Exercises to complete:
1. Answer these questions using the rail strike article below; the listing follows it.
(a) How many corporate lobbies joined the coalition?
(b) Which group marshaled them?
(c) On what date did they write their letter?
2. In two sentences, summarize the rail strike article that appears below, ahead of the listing.

Page:
* Start *

Corporate lobbies won’t admit railroads to blame for looming stike
Kevin Wolf/AP

WASHINGTON—A coalition of 300 corporate lobbies demanded the Biden administration actively intervene to prevent a rail strike which could come as early as late November. But their letter doesn’t admit the nation’s big freight railroads are themselves to blame for the looming specter.

The groups, marshaled by the American Chemistry Council, thank Democratic President Joe Biden for prior involvement and urge him to renew it.

“Unfortunately, we have seen two unions reject the agreement and there are concerns others may follow,” they wrote on October 27. “If that were to be the case, we could witness a strike that would shut down the entire freight rail system. Because the White House played such a central role in the process, we believe it can be helpful in continuing to move the process forward in a positive direction. Otherwise, Congress will be called upon to act.”

Given congressional gridlock—and, though nobody said it, Republican hatred of workers—lawmakers’ involvement is a development that neither the corporate lobbies, nor the rail workers, nor Biden want.

* End *

Supplied records:
* Start *

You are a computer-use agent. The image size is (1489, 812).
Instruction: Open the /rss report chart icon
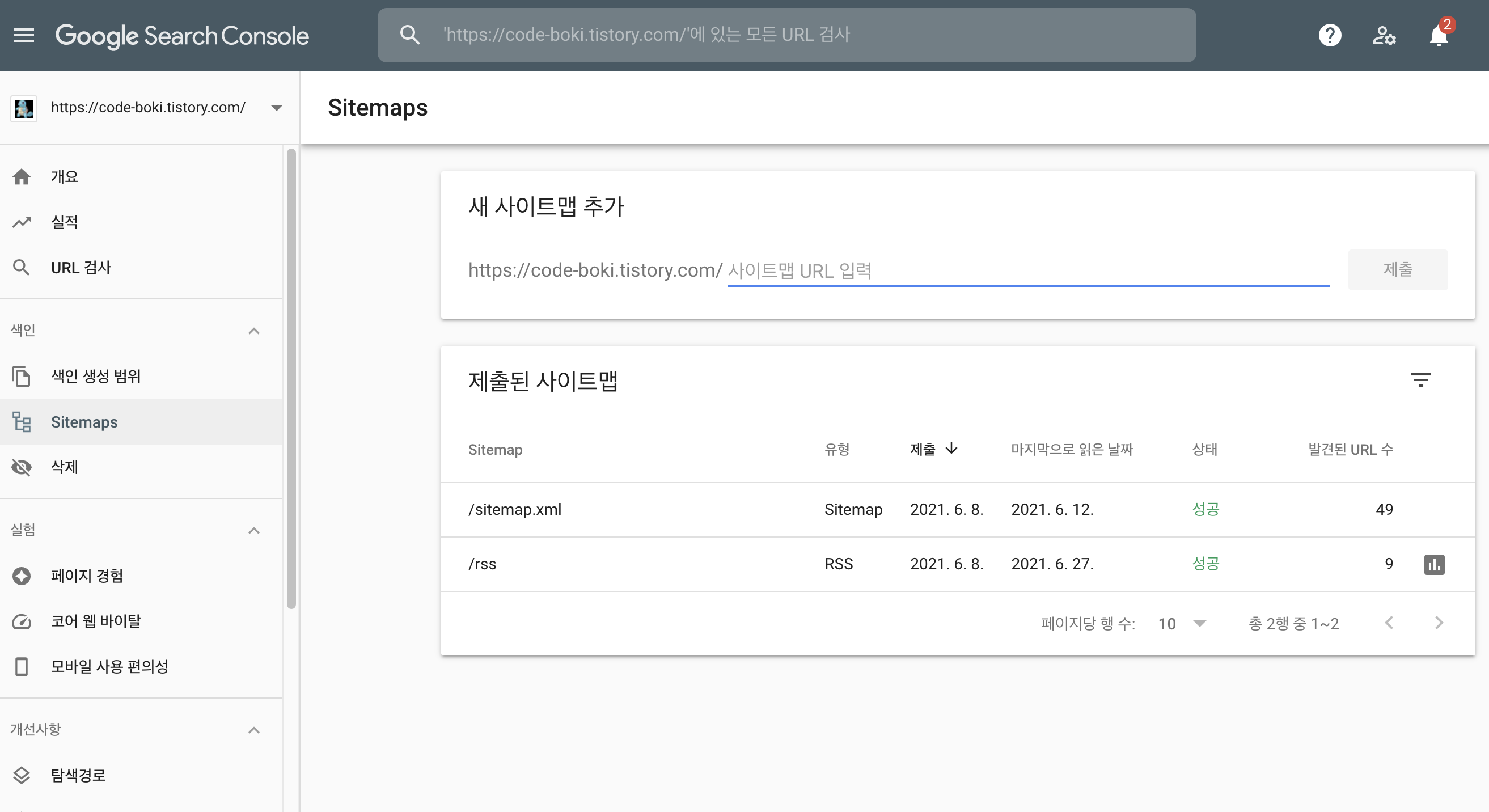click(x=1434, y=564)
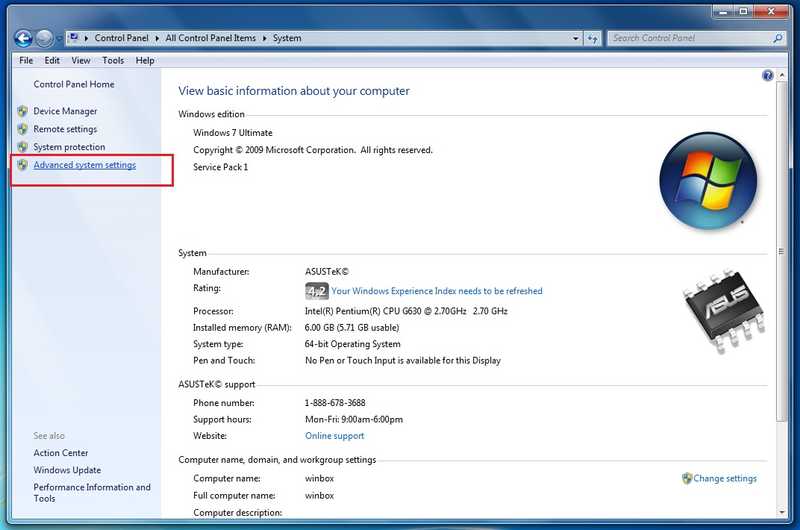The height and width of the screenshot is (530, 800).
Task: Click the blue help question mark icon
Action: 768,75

* End *

Solution list:
1.
(a) 300
(b) The American Chemistry Council
(c) October 27

2. A coalition of 300 corporate lobbies, marshaled by the American Chemistry Council, demanded that the Biden administration actively intervene to prevent a rail strike that could come as early as late November, but their letter doesn't admit that the big freight railroads are themselves to blame. Noting that two unions had rejected the agreement, the groups warned that Congress would otherwise be called upon to act, a development that neither the lobbies, the rail workers, nor Biden want.